Good point. While it seems obvious to me that LLMs can never be anything more than fancy Markov chains, in my experience it seems the majority of human "logic" does not operate much differently. Very rare to encounter someone who is able to think or speak critically. Most regurgitate canned responses based on keywords.
I'm gonna respond to you, because i think you like GPT4 and i do too (even if the only use i trust for now is "Resume me this **lot of text/research article** in less than 200 words", which is already great for a knowledge hoarder like me)
You can think against yourself, a LLM have troubles doing so. Also, they fail spectacularly when asked to do real-life operation: "I have to buy two bagettes at one euros, then five chocolatine, croissants and raisin bread at 1.40, 1.20 and 1.60 respectively, how much should i take with me?" when in my head, i just know it'll be between 20 and 25 in seconds (and in fact it's 23, i took random numbers but they are quite easy to add).

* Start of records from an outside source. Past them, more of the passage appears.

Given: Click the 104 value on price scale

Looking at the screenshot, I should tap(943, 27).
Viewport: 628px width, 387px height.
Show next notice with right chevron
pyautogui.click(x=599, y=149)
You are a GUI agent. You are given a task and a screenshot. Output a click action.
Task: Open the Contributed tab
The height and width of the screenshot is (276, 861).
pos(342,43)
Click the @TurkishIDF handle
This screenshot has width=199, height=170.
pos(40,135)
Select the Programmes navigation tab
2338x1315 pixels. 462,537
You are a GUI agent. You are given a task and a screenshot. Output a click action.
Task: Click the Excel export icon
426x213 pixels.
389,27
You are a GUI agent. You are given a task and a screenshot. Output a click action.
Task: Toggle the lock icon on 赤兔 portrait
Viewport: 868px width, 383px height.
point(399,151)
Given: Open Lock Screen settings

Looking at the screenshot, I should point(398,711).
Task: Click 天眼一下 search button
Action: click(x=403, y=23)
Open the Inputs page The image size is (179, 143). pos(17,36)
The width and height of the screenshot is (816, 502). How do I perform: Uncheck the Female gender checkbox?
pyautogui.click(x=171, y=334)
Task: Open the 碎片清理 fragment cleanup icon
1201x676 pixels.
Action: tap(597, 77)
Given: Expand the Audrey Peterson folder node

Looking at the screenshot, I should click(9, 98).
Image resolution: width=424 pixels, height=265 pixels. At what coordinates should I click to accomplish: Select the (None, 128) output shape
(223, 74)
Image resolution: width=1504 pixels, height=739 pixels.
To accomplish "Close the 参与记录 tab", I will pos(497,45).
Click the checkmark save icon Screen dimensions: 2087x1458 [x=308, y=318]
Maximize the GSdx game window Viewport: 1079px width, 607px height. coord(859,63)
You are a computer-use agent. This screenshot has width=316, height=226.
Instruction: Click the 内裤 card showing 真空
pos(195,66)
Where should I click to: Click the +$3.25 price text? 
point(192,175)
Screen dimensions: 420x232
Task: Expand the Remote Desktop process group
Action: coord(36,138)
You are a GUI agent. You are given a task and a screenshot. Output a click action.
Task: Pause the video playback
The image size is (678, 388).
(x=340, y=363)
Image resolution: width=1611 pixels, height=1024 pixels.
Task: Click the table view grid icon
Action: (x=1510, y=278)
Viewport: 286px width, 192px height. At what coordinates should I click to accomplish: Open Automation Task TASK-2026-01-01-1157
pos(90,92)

> You should take 23 euros with you to purchase all the items.
Are you sure you're using GPT-4 and not 3.5? GPT-4 is incomparably more competent compared to GPT-3.5 on logical tasks like this (trust me, I've had it solve much more complicated questions than this), and you aren't using GPT-4 on chat.openai.com unless you're paying for it and deliberately picking it when creating a new chat.
Edit: Here's an example of a more complicated question that GPT-4 answered correctly on the first try: https://i.imgur.com/JMC7jsw.png
Funnily enough, this was also a problem that a friend posed to me while trying to challenge the reasoning ability of GPT-4. As you can see (cross-reference it if you like), it nailed the answer.
The rare humans who don't speak any language (or animals, for that matter) can still think, which shows that thought is more than manipulating language constructs.
Well, for one, humans are obviously at least more than a fancy Markov chain because we have genetically hard-wired instincts, so we are, in some sense, "hard-coded" if you forgive my programming metaphor. Hard-coded to breed, multiply, care for our young, seek shelter, among many other things.
Markov chains, like any algorithm, are hard-coded. And just as evolution hard-codes our genes, supervised learning (and in the future reinforcement learning) hard-codes LLMs and other AI models.
Could you provide an argument for why an LLM is a fancy markov chain that does not apply equally well to a human?